**O QUE FAZER**
Escreva a continuação do texto sobre as taxas de juros no Brasil, a partir da última frase apresentada.

**TRECHO DO TEXTO**
Segundo matéria do jornal "O Estado de S. Paulo" de sexta-feira passada, entre os 40 países mais importantes do mundo, somente dez praticam hoje taxas reais de juros positiva, entre elas o Brasil, o recordista em juros altos. A taxa real de juros no Brasil de 6,8%, seguida do Chile com 1,5%, Austrália com 1,4%, África do Sul e Hungria com 1,2%, México com 1,1%, China e Colômbia com 1% e assim por adiante. Esses países também elevaram a taxa de juros para enfrentar pressões inflacionárias da mesma forma que o Brasil. Por que praticamos, cronicamente, um diferencial tão elevado de taxa de juros?
Os tradicionais culpados são o déficit público e a elevada dívida pública. Mas, neste particular, fizemos importantes avanços: o nosso déficit público, de cerca de 2,5% do Produto Interno Bruto (PIB), é baixo comparativamente à maioria dos países na lista acima e, mesmo em relação à dívida pública bruta, também melhoramos: o prazo médio é ainda hoje de 3,5 anos, mas melhor do que no passado; o risco de financiamento é elevado, mas diminuiu significativamente, sendo de cerca de um quarto a parcela vencendo em 12 meses; o risco de taxa de juros também caiu, a parcela da dívida pública indexada à taxa de juros e à taxa de câmbio, de cerca de 90% da dívida total, em 2002, caiu para 36,7%, em 2010.
Estes e outros avanços, em termos de estabilidade macroeconômica, permitiram uma queda significativa na taxa real de juros nos últimos anos. Entretanto é preciso lembrar que avanços na área fiscal e na estabilidade macroeconômica explicam a queda na curva de juros na sua ponta mais longa, que é comparativamente muito curta no Brasil. Com certeza, novos avanços na área fiscal e o aperfeiçoamento das suas instituições são fundamentais para derrubar a curva de juros na sua ponta mais longa.
Entretanto, a configuração da curva de taxa de juros no Brasil ainda nos coloca duas questões. Primeira, por que com os avanços fiscais e melhoria no perfil da dívida pública não houve avanço correspondente com o desenvolvimento do mercado de títulos de longo prazo no Brasil? O prazo médio do estoque da dívida pública é ainda de apenas 3,5 anos. Se a causa de juros elevado tem origem no setor público, por que o mercado privado de títulos de longo prazo não se desenvolve no Brasil? Segunda, por que o Banco Central, que atua na outra extremidade mais curta da curva de juros, pratica taxas de juros tão elevadas? Afinal, o Banco Central tem o monopólio da emissão de moeda de curso forçado, portanto, é única entidade absolutamente líquida, consequentemente, sem risco. Por que tal entidade tem que pagar taxas de juros tão elevadas no Brasil?

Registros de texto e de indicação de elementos
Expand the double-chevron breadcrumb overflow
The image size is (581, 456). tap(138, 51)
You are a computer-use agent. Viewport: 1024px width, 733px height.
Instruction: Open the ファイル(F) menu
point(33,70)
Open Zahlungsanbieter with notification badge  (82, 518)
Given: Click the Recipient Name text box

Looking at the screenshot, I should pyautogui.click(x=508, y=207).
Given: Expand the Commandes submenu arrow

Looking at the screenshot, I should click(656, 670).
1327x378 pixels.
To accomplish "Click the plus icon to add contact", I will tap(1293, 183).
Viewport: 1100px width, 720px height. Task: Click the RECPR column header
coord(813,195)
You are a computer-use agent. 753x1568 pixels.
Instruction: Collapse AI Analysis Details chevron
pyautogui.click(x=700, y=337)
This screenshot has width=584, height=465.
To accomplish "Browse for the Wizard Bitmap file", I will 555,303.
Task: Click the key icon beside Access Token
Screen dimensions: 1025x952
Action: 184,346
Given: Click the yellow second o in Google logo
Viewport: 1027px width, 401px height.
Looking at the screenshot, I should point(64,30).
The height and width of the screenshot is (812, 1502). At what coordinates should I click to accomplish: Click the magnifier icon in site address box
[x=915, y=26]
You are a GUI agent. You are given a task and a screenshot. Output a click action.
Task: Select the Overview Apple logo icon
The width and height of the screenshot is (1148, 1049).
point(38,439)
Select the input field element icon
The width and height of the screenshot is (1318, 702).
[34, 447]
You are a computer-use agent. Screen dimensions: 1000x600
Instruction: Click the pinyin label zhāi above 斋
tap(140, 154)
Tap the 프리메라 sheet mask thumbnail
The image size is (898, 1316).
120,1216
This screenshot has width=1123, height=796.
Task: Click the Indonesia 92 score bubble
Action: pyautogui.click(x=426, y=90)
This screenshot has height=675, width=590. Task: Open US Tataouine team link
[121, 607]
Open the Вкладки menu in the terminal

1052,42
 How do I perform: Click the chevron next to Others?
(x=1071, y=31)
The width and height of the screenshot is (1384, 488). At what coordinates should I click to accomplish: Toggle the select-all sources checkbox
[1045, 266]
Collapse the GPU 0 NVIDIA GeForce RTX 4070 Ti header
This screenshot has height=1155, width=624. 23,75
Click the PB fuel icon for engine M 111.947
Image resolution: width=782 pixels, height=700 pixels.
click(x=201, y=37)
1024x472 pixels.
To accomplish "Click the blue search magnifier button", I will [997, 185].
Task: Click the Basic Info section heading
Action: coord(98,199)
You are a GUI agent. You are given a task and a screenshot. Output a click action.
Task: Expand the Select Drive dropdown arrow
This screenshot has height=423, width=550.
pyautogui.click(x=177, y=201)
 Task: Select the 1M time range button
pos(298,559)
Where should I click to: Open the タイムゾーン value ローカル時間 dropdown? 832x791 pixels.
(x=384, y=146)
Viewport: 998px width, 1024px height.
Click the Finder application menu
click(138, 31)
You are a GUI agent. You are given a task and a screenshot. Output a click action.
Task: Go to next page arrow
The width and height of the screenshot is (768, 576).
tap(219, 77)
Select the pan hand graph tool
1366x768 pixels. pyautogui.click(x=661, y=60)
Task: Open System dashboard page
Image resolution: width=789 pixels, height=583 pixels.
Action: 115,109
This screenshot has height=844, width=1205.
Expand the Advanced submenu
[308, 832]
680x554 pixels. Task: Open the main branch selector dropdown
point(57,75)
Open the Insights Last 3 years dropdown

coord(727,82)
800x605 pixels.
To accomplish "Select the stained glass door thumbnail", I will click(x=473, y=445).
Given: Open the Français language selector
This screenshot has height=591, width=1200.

**RESPOSTA ESPERADA**
Essas questões nos remetem às regras operacionais do Banco Central, que foram implantadas no período de alta inflação e permanecem intactas, mesmo depois de mais de 15 anos de estabilização da inflação. No período de inflação alta, o risco da variação da taxa de juros é muito elevada, pois a inflação acelerava muito rapidamente, colocando em risco todo o sistema financeiro. Para reduzir esse risco, os ativos financeiros foram indexados à taxa diária de juros, de modo que sua variação mantinha os seus preços constantes.
Além disso, com alta inflação, toda a dívida pública (LFTs) era refinanciada diariamente no overnight, pagando a taxa de juros Selic. Com isso, o Banco Central passou a fixar diariamente a Selic, que permitia ao Tesouro Nacional refinanciar a sua dívida pública. Inacreditavelmente, o Banco Central mantém esse sistema monetário, que era funcional no periodo de hiperinflação, até hoje.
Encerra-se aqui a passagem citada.